Material provided:
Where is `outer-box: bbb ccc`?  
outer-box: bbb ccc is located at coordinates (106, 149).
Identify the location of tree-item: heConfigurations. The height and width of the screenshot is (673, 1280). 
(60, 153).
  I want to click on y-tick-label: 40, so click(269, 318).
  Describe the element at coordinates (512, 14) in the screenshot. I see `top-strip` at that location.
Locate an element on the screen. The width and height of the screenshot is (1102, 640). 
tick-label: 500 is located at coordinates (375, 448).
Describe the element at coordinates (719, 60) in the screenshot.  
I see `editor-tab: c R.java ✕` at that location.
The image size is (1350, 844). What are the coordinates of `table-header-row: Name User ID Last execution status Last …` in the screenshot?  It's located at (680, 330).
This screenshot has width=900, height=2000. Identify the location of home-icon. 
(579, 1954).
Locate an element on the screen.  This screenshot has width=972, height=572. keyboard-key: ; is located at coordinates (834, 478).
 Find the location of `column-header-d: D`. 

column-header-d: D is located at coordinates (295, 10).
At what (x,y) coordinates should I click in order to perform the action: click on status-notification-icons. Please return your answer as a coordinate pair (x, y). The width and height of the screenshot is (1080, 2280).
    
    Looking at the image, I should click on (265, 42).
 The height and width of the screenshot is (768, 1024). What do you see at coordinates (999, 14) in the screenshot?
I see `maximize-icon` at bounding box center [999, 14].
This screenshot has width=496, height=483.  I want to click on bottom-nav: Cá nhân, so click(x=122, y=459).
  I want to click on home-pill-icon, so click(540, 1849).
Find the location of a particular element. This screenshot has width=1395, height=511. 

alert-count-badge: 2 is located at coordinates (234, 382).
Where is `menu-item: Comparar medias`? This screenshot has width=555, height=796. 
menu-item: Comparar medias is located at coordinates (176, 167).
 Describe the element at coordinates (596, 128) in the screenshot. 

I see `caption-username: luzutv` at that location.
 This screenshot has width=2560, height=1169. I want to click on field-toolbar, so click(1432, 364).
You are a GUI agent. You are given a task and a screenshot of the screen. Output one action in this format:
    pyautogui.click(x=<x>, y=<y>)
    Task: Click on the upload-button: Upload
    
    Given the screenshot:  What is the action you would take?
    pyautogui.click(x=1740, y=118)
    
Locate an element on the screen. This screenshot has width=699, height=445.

What is required: Copy out the records above word for word, starting at their first line and ending with the line that contains "center [999, 14].", with that line included.

The answer:
Where is `outer-box: bbb ccc`?  
outer-box: bbb ccc is located at coordinates (106, 149).
Identify the location of tree-item: heConfigurations. The height and width of the screenshot is (673, 1280). 
(60, 153).
  I want to click on y-tick-label: 40, so click(269, 318).
  Describe the element at coordinates (512, 14) in the screenshot. I see `top-strip` at that location.
Locate an element on the screen. The width and height of the screenshot is (1102, 640). 
tick-label: 500 is located at coordinates (375, 448).
Describe the element at coordinates (719, 60) in the screenshot.  
I see `editor-tab: c R.java ✕` at that location.
The image size is (1350, 844). What are the coordinates of `table-header-row: Name User ID Last execution status Last …` in the screenshot?  It's located at (680, 330).
This screenshot has width=900, height=2000. Identify the location of home-icon. 
(579, 1954).
Locate an element on the screen.  This screenshot has width=972, height=572. keyboard-key: ; is located at coordinates (834, 478).
 Find the location of `column-header-d: D`. 

column-header-d: D is located at coordinates (295, 10).
At what (x,y) coordinates should I click in order to perform the action: click on status-notification-icons. Please return your answer as a coordinate pair (x, y). The width and height of the screenshot is (1080, 2280).
    
    Looking at the image, I should click on (265, 42).
 The height and width of the screenshot is (768, 1024). What do you see at coordinates (999, 14) in the screenshot?
I see `maximize-icon` at bounding box center [999, 14].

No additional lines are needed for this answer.